◆ **YOUR INSTRUCTIONS**: From the line that holds "At what coordinates should I click to accomplish: Toggle" down to the last line of the listing below, transcribe exactly and only those lines. Leave pictures out.

*** EXERCISE MATERIAL ***

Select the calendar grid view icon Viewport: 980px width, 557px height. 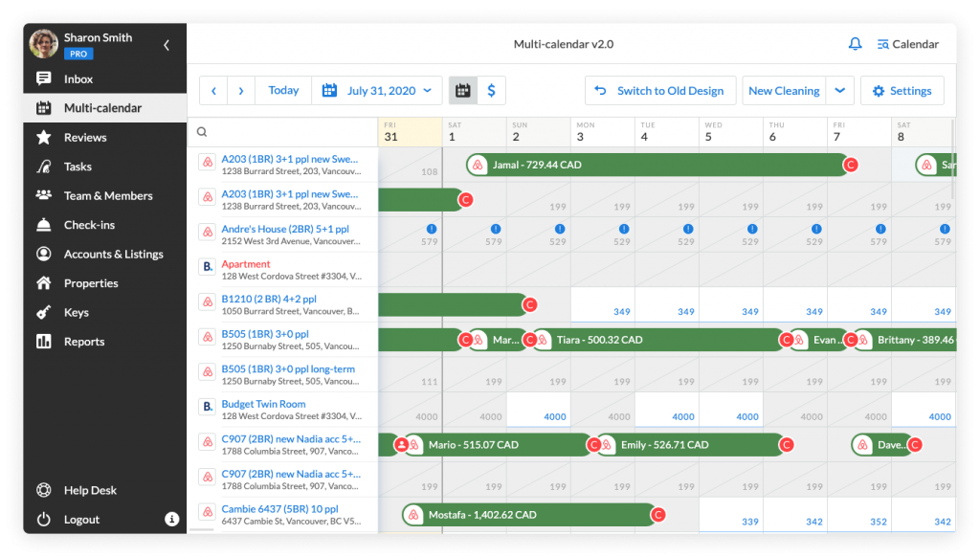click(465, 90)
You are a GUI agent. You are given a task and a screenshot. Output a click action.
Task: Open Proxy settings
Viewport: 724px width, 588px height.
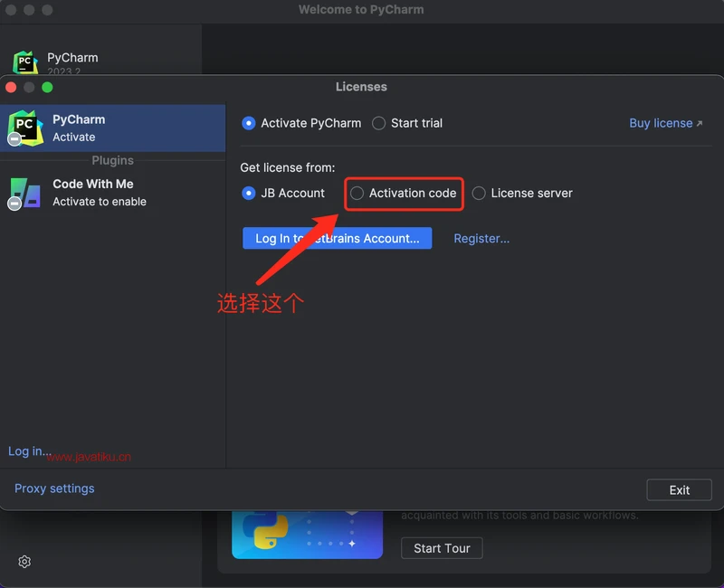pyautogui.click(x=54, y=488)
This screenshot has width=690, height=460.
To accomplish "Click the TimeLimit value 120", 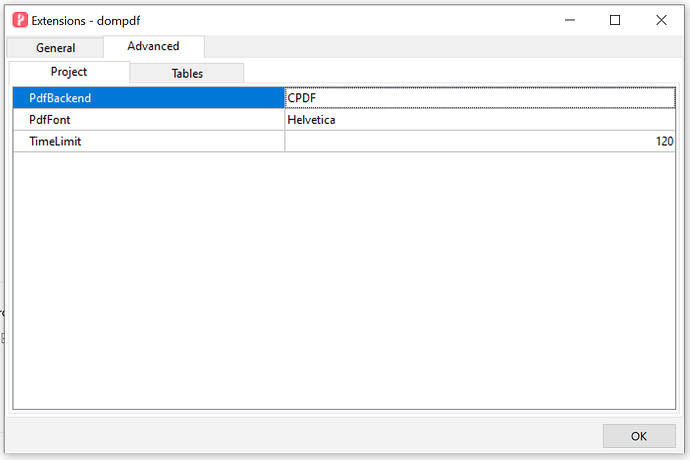I will (480, 142).
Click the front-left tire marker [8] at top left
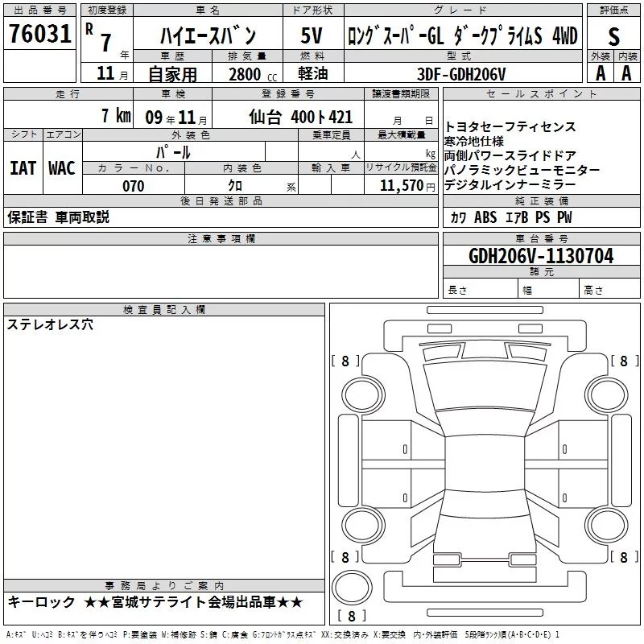Viewport: 644px width, 644px height. click(x=345, y=361)
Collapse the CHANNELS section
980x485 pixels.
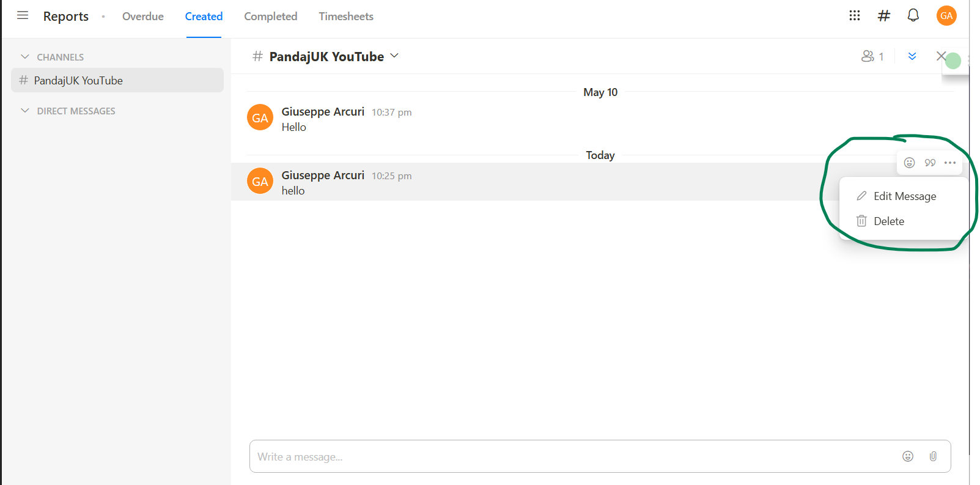pyautogui.click(x=25, y=57)
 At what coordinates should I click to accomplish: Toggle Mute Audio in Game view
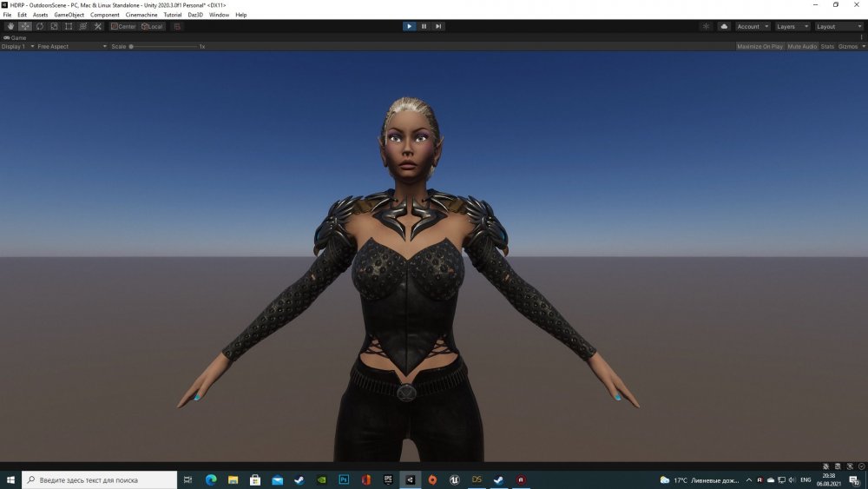tap(801, 46)
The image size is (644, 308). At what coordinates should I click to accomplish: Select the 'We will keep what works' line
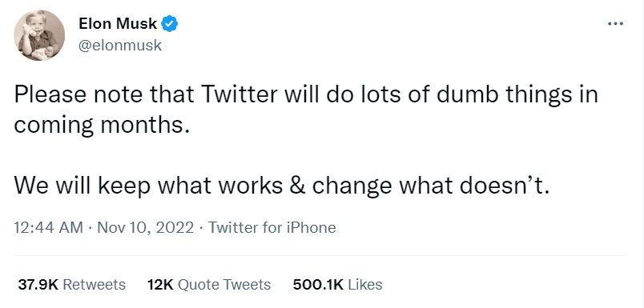(281, 186)
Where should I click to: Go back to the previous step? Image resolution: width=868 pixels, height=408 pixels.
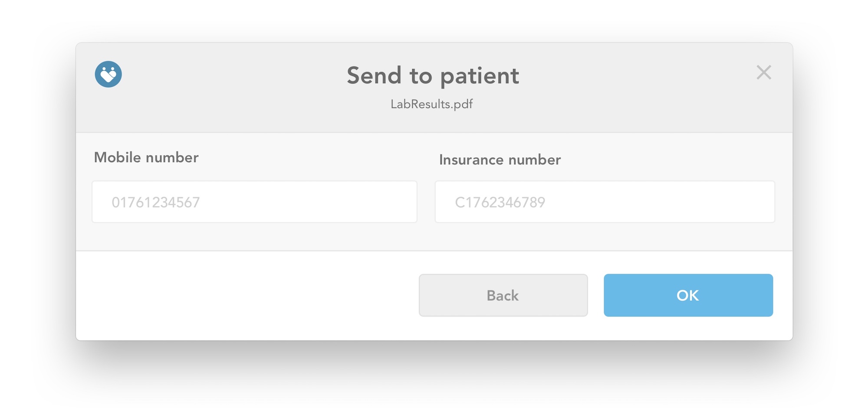503,295
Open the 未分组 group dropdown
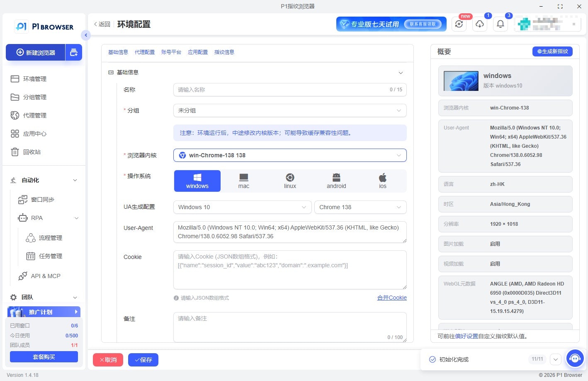Viewport: 588px width, 381px height. tap(289, 110)
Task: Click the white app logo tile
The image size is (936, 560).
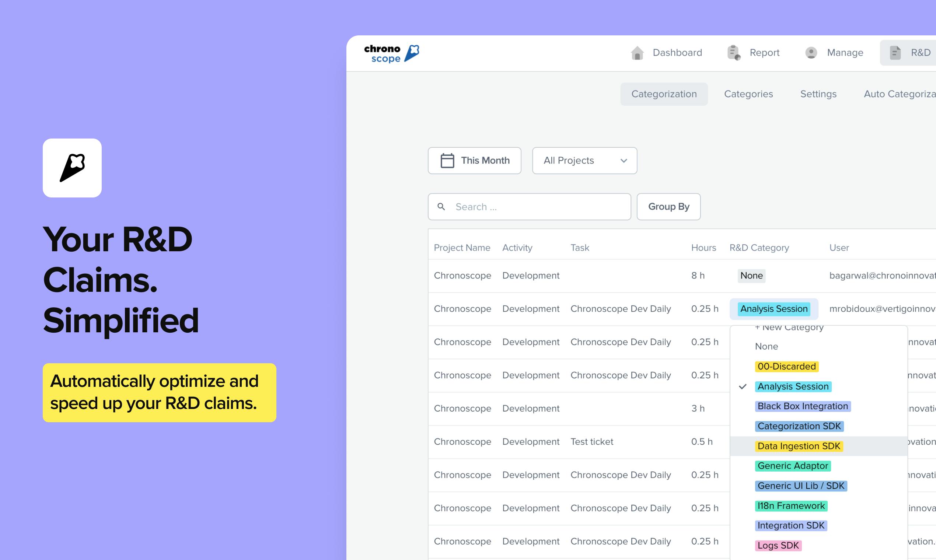Action: 72,168
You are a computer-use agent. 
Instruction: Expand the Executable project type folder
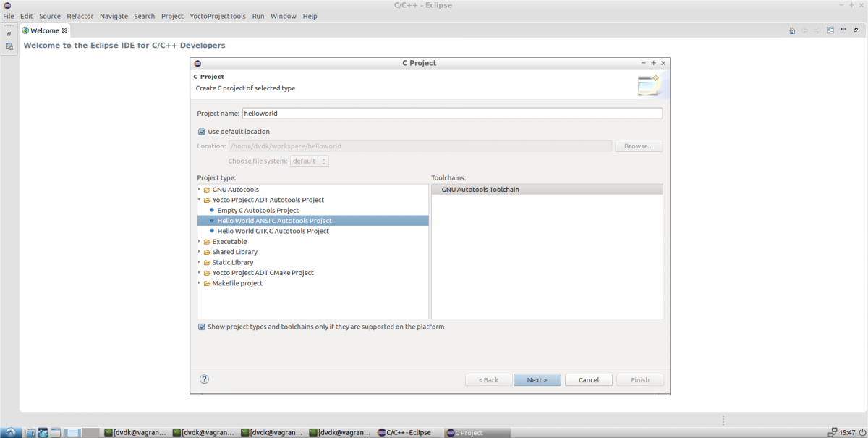[200, 242]
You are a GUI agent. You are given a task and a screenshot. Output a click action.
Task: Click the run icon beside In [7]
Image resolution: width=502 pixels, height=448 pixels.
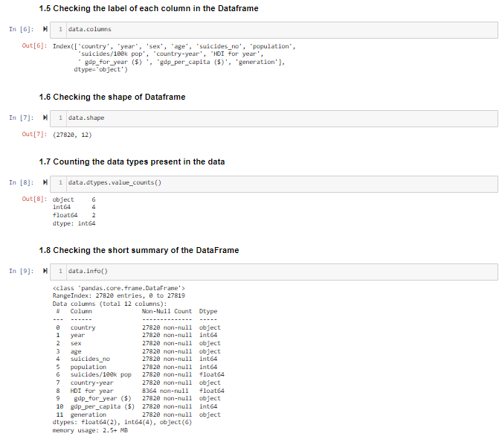coord(46,118)
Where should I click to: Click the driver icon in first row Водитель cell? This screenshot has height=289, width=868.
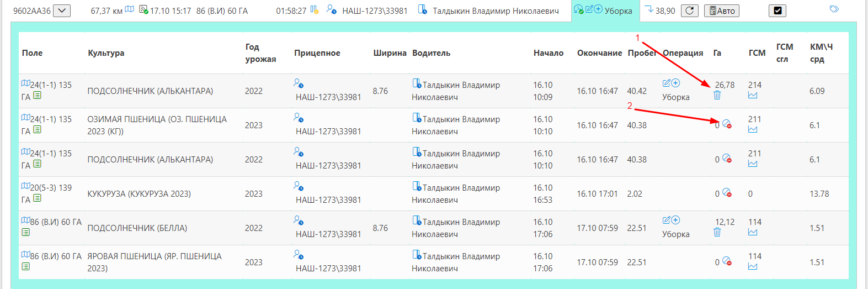417,83
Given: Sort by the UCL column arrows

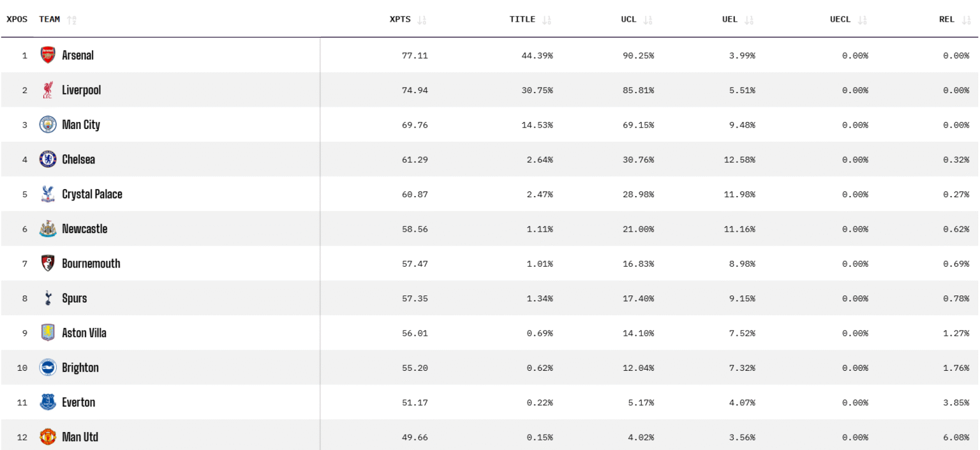Looking at the screenshot, I should (x=648, y=20).
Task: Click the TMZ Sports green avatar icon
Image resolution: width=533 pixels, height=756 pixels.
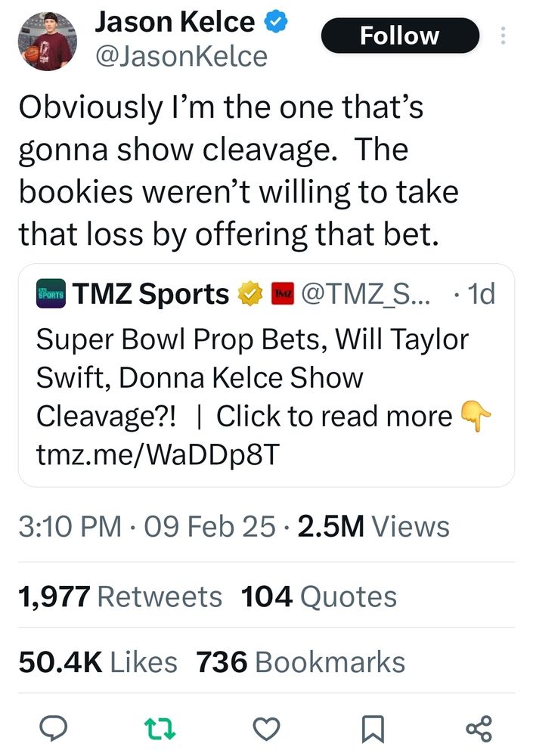Action: (x=51, y=293)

***

◆ **SOLUTION TO THIS PROBLEM**:
 At what coordinates should I click to accomplish: Toggle Mute Audio in Game view
tap(801, 46)
The image size is (644, 308). At what coordinates should I click to accomplish: Select the 'We will keep what works' line
(281, 186)
Where should I click to: Go back to the previous step? Image resolution: width=868 pixels, height=408 pixels.
503,295
Open the 未分组 group dropdown
Viewport: 588px width, 381px height. tap(289, 110)
Task: Click the white app logo tile
The image size is (936, 560).
Action: 72,168
You are a computer-use agent. 
Instruction: Expand the Executable project type folder
[200, 242]
You are a GUI agent. You are given a task and a screenshot. Output a click action.
Task: Click the run icon beside In [7]
Image resolution: width=502 pixels, height=448 pixels.
coord(46,118)
Where should I click to: Click the driver icon in first row Водитель cell? This screenshot has height=289, width=868.
417,83
Given: Sort by the UCL column arrows

Looking at the screenshot, I should (x=648, y=20).
Task: Click the TMZ Sports green avatar icon
Image resolution: width=533 pixels, height=756 pixels.
Action: (x=51, y=293)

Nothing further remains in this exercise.